## Assignment:
Repeat the whole listing exactly as it appears.

====

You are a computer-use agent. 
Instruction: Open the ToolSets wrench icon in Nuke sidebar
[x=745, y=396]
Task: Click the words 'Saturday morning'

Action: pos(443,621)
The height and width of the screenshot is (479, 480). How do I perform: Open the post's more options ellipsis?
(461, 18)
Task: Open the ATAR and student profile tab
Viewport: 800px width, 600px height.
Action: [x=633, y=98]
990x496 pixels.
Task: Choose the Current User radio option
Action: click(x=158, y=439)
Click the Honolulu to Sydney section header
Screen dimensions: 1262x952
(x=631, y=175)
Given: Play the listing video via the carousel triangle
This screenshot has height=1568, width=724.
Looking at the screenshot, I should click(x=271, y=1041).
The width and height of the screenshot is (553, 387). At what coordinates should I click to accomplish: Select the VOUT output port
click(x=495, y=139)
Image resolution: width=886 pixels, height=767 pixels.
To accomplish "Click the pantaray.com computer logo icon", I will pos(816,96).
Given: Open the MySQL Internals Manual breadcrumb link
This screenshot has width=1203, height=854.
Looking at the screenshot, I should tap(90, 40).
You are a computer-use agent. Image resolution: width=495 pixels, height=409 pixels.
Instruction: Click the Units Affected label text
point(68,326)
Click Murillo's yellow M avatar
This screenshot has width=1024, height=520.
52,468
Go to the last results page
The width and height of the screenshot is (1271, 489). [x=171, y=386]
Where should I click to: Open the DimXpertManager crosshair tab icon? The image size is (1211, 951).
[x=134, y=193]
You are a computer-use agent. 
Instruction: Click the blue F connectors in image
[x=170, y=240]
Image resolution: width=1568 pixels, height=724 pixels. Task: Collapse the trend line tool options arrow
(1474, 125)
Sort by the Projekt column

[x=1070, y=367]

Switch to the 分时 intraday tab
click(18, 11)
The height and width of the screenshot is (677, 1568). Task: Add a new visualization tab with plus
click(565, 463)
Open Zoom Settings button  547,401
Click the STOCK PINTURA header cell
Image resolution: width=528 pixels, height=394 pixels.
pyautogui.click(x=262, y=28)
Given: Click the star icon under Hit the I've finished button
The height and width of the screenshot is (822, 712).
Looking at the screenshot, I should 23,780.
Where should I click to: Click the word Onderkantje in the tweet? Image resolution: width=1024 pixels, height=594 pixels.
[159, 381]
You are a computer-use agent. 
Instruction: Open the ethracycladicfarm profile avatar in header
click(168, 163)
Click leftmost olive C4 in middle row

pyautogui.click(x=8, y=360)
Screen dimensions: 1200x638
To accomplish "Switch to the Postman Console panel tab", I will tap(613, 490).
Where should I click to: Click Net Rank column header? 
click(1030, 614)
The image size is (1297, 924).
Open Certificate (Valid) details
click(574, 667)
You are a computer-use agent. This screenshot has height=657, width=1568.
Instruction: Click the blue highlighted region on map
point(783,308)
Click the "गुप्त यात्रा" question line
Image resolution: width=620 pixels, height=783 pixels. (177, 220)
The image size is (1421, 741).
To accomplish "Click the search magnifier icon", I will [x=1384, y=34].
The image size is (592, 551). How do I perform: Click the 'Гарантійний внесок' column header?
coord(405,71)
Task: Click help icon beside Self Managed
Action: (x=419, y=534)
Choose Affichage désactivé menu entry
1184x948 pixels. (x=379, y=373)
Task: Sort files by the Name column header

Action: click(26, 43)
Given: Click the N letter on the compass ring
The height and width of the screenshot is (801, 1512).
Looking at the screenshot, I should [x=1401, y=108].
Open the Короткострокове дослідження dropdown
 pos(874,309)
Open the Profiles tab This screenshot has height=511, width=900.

====

## Answer box:
You are a computer-use agent. 
Instruction: Open the ToolSets wrench icon in Nuke sidebar
[x=745, y=396]
Task: Click the words 'Saturday morning'

Action: pos(443,621)
The height and width of the screenshot is (479, 480). How do I perform: Open the post's more options ellipsis?
(461, 18)
Task: Open the ATAR and student profile tab
Viewport: 800px width, 600px height.
Action: [x=633, y=98]
990x496 pixels.
Task: Choose the Current User radio option
Action: click(x=158, y=439)
Click the Honolulu to Sydney section header
Screen dimensions: 1262x952
(x=631, y=175)
Given: Play the listing video via the carousel triangle
This screenshot has height=1568, width=724.
Looking at the screenshot, I should click(x=271, y=1041).
The width and height of the screenshot is (553, 387). At what coordinates should I click to accomplish: Select the VOUT output port
click(x=495, y=139)
Image resolution: width=886 pixels, height=767 pixels.
To accomplish "Click the pantaray.com computer logo icon", I will pos(816,96).
Given: Open the MySQL Internals Manual breadcrumb link
This screenshot has width=1203, height=854.
Looking at the screenshot, I should tap(90, 40).
You are a computer-use agent. Image resolution: width=495 pixels, height=409 pixels.
Instruction: Click the Units Affected label text
point(68,326)
Click Murillo's yellow M avatar
This screenshot has width=1024, height=520.
52,468
Go to the last results page
The width and height of the screenshot is (1271, 489). [x=171, y=386]
Where should I click to: Open the DimXpertManager crosshair tab icon? The image size is (1211, 951).
[x=134, y=193]
You are a computer-use agent. 
Instruction: Click the blue F connectors in image
[x=170, y=240]
Image resolution: width=1568 pixels, height=724 pixels. Task: Collapse the trend line tool options arrow
(1474, 125)
Sort by the Projekt column

[x=1070, y=367]

Switch to the 分时 intraday tab
click(18, 11)
The height and width of the screenshot is (677, 1568). Task: Add a new visualization tab with plus
click(565, 463)
Open Zoom Settings button  547,401
Click the STOCK PINTURA header cell
Image resolution: width=528 pixels, height=394 pixels.
pyautogui.click(x=262, y=28)
Given: Click the star icon under Hit the I've finished button
The height and width of the screenshot is (822, 712).
Looking at the screenshot, I should 23,780.
Where should I click to: Click the word Onderkantje in the tweet? Image resolution: width=1024 pixels, height=594 pixels.
[159, 381]
You are a computer-use agent. 
Instruction: Open the ethracycladicfarm profile avatar in header
click(168, 163)
Click leftmost olive C4 in middle row

pyautogui.click(x=8, y=360)
Screen dimensions: 1200x638
To accomplish "Switch to the Postman Console panel tab", I will tap(613, 490).
Where should I click to: Click Net Rank column header? 
click(1030, 614)
The image size is (1297, 924).
Open Certificate (Valid) details
click(574, 667)
You are a computer-use agent. This screenshot has height=657, width=1568.
Instruction: Click the blue highlighted region on map
point(783,308)
Click the "गुप्त यात्रा" question line
Image resolution: width=620 pixels, height=783 pixels. (177, 220)
The image size is (1421, 741).
To accomplish "Click the search magnifier icon", I will [x=1384, y=34].
The image size is (592, 551). How do I perform: Click the 'Гарантійний внесок' column header?
coord(405,71)
Task: Click help icon beside Self Managed
Action: (x=419, y=534)
Choose Affichage désactivé menu entry
1184x948 pixels. (x=379, y=373)
Task: Sort files by the Name column header

Action: click(26, 43)
Given: Click the N letter on the compass ring
The height and width of the screenshot is (801, 1512).
Looking at the screenshot, I should [x=1401, y=108].
Open the Короткострокове дослідження dropdown
 pos(874,309)
Open the Profiles tab This screenshot has height=511, width=900.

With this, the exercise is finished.